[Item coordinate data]
[BEGIN]

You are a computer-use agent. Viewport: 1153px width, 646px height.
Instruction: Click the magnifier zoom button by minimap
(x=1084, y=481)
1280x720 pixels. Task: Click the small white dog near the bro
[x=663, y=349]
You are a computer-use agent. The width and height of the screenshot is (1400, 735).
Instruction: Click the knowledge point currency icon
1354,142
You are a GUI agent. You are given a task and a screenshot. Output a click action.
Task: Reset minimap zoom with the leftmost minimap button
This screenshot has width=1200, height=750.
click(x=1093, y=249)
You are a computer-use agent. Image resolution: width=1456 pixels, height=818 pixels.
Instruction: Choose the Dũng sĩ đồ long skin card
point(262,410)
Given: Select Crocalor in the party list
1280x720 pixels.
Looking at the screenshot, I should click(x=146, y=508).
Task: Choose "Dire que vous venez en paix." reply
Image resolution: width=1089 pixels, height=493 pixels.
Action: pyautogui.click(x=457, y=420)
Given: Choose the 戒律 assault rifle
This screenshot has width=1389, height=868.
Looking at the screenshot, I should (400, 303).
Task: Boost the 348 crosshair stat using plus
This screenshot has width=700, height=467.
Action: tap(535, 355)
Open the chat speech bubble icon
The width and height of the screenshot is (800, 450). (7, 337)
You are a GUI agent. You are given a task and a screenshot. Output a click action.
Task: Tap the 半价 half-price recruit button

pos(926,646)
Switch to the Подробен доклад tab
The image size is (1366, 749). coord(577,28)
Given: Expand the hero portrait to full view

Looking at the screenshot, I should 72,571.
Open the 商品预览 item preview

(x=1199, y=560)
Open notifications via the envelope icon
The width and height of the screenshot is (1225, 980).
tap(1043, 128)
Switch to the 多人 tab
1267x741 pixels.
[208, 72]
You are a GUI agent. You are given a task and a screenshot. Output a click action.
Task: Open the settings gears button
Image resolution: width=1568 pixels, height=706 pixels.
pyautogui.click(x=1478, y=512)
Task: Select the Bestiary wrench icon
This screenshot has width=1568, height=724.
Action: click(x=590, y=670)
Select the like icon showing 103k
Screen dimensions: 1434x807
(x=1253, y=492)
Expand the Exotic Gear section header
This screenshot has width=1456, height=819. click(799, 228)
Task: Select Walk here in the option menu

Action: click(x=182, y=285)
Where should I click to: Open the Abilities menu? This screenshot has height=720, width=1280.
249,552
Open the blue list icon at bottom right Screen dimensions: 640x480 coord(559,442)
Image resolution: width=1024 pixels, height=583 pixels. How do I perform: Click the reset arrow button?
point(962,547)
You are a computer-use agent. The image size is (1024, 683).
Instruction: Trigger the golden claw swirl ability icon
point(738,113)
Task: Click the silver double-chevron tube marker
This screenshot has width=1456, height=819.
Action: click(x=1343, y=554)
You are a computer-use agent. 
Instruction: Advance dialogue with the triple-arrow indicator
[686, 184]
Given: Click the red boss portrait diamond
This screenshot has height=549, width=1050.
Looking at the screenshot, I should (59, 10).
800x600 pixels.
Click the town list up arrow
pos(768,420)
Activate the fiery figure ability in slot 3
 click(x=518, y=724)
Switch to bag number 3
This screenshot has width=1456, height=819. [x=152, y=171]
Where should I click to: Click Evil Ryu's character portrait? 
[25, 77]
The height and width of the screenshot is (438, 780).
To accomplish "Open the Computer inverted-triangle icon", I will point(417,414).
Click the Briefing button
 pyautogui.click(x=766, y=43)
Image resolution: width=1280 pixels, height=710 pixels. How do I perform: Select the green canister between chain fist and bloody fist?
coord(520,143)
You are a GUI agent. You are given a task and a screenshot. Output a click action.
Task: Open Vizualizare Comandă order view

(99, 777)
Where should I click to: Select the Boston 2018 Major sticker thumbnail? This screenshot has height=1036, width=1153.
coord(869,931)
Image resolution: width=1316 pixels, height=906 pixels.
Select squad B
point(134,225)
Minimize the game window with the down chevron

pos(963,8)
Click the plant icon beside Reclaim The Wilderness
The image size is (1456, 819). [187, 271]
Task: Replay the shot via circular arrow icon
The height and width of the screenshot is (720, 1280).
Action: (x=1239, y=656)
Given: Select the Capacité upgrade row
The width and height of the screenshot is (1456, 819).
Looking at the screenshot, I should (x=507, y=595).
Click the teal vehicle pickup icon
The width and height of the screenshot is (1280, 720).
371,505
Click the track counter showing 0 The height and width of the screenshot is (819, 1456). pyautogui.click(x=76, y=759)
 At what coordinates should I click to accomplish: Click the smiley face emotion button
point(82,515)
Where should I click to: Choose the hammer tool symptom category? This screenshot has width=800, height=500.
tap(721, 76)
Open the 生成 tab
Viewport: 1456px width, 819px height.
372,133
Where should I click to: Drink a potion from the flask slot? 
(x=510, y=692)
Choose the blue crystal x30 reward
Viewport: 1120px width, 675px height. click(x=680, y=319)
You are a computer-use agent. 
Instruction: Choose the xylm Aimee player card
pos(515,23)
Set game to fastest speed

[END]

» Problem to work on:
Give every line of the material above as a JSON list of strings, one string per line, with the blank lines left out.

» Written response:
[
  "You are a computer-use agent. Viewport: 1153px width, 646px height.",
  "Instruction: Click the magnifier zoom button by minimap",
  "(x=1084, y=481)",
  "1280x720 pixels. Task: Click the small white dog near the bro",
  "[x=663, y=349]",
  "You are a computer-use agent. The width and height of the screenshot is (1400, 735).",
  "Instruction: Click the knowledge point currency icon",
  "1354,142",
  "You are a GUI agent. You are given a task and a screenshot. Output a click action.",
  "Task: Reset minimap zoom with the leftmost minimap button",
  "This screenshot has width=1200, height=750.",
  "click(x=1093, y=249)",
  "You are a computer-use agent. Image resolution: width=1456 pixels, height=818 pixels.",
  "Instruction: Choose the Dũng sĩ đồ long skin card",
  "point(262,410)",
  "Given: Select Crocalor in the party list",
  "1280x720 pixels.",
  "Looking at the screenshot, I should click(x=146, y=508).",
  "Task: Choose \"Dire que vous venez en paix.\" reply",
  "Image resolution: width=1089 pixels, height=493 pixels.",
  "Action: pyautogui.click(x=457, y=420)",
  "Given: Choose the 戒律 assault rifle",
  "This screenshot has width=1389, height=868.",
  "Looking at the screenshot, I should (400, 303).",
  "Task: Boost the 348 crosshair stat using plus",
  "This screenshot has width=700, height=467.",
  "Action: tap(535, 355)",
  "Open the chat speech bubble icon",
  "The width and height of the screenshot is (800, 450). (7, 337)",
  "You are a GUI agent. You are given a task and a screenshot. Output a click action.",
  "Task: Tap the 半价 half-price recruit button",
  "pos(926,646)",
  "Switch to the Подробен доклад tab",
  "The image size is (1366, 749). coord(577,28)",
  "Given: Expand the hero portrait to full view",
  "Looking at the screenshot, I should 72,571.",
  "Open the 商品预览 item preview",
  "(x=1199, y=560)",
  "Open notifications via the envelope icon",
  "The width and height of the screenshot is (1225, 980).",
  "tap(1043, 128)",
  "Switch to the 多人 tab",
  "1267x741 pixels.",
  "[208, 72]",
  "You are a GUI agent. You are given a task and a screenshot. Output a click action.",
  "Task: Open the settings gears button",
  "Image resolution: width=1568 pixels, height=706 pixels.",
  "pyautogui.click(x=1478, y=512)",
  "Task: Select the Bestiary wrench icon",
  "This screenshot has width=1568, height=724.",
  "Action: click(x=590, y=670)",
  "Select the like icon showing 103k",
  "Screen dimensions: 1434x807",
  "(x=1253, y=492)",
  "Expand the Exotic Gear section header",
  "This screenshot has width=1456, height=819. click(799, 228)",
  "Task: Select Walk here in the option menu",
  "Action: click(x=182, y=285)",
  "Where should I click to: Open the Abilities menu? This screenshot has height=720, width=1280.",
  "249,552",
  "Open the blue list icon at bottom right Screen dimensions: 640x480 coord(559,442)",
  "Image resolution: width=1024 pixels, height=583 pixels. How do I perform: Click the reset arrow button?",
  "point(962,547)",
  "You are a computer-use agent. The image size is (1024, 683).",
  "Instruction: Trigger the golden claw swirl ability icon",
  "point(738,113)",
  "Task: Click the silver double-chevron tube marker",
  "This screenshot has width=1456, height=819.",
  "Action: click(x=1343, y=554)",
  "You are a computer-use agent. ",
  "Instruction: Advance dialogue with the triple-arrow indicator",
  "[686, 184]",
  "Given: Click the red boss portrait diamond",
  "This screenshot has height=549, width=1050.",
  "Looking at the screenshot, I should (59, 10).",
  "800x600 pixels.",
  "Click the town list up arrow",
  "pos(768,420)",
  "Activate the fiery figure ability in slot 3",
  " click(x=518, y=724)",
  "Switch to bag number 3",
  "This screenshot has width=1456, height=819. [x=152, y=171]",
  "Where should I click to: Click Evil Ryu's character portrait? ",
  "[25, 77]",
  "The height and width of the screenshot is (438, 780).",
  "To accomplish \"Open the Computer inverted-triangle icon\", I will point(417,414).",
  "Click the Briefing button",
  " pyautogui.click(x=766, y=43)",
  "Image resolution: width=1280 pixels, height=710 pixels. How do I perform: Select the green canister between chain fist and bloody fist?",
  "coord(520,143)",
  "You are a GUI agent. You are given a task and a screenshot. Output a click action.",
  "Task: Open Vizualizare Comandă order view",
  "(99, 777)",
  "Where should I click to: Select the Boston 2018 Major sticker thumbnail? This screenshot has height=1036, width=1153.",
  "coord(869,931)",
  "Image resolution: width=1316 pixels, height=906 pixels.",
  "Select squad B",
  "point(134,225)",
  "Minimize the game window with the down chevron",
  "pos(963,8)",
  "Click the plant icon beside Reclaim The Wilderness",
  "The image size is (1456, 819). [187, 271]",
  "Task: Replay the shot via circular arrow icon",
  "The height and width of the screenshot is (720, 1280).",
  "Action: (x=1239, y=656)",
  "Given: Select the Capacité upgrade row",
  "The width and height of the screenshot is (1456, 819).",
  "Looking at the screenshot, I should (x=507, y=595).",
  "Click the teal vehicle pickup icon",
  "The width and height of the screenshot is (1280, 720).",
  "371,505",
  "Click the track counter showing 0 The height and width of the screenshot is (819, 1456). pyautogui.click(x=76, y=759)",
  " At what coordinates should I click to accomplish: Click the smiley face emotion button",
  "point(82,515)",
  "Where should I click to: Choose the hammer tool symptom category? This screenshot has width=800, height=500.",
  "tap(721, 76)",
  "Open the 生成 tab",
  "Viewport: 1456px width, 819px height.",
  "372,133",
  "Where should I click to: Drink a potion from the flask slot? ",
  "(x=510, y=692)",
  "Choose the blue crystal x30 reward",
  "Viewport: 1120px width, 675px height. click(x=680, y=319)",
  "You are a computer-use agent. ",
  "Instruction: Choose the xylm Aimee player card",
  "pos(515,23)",
  "Set game to fastest speed"
]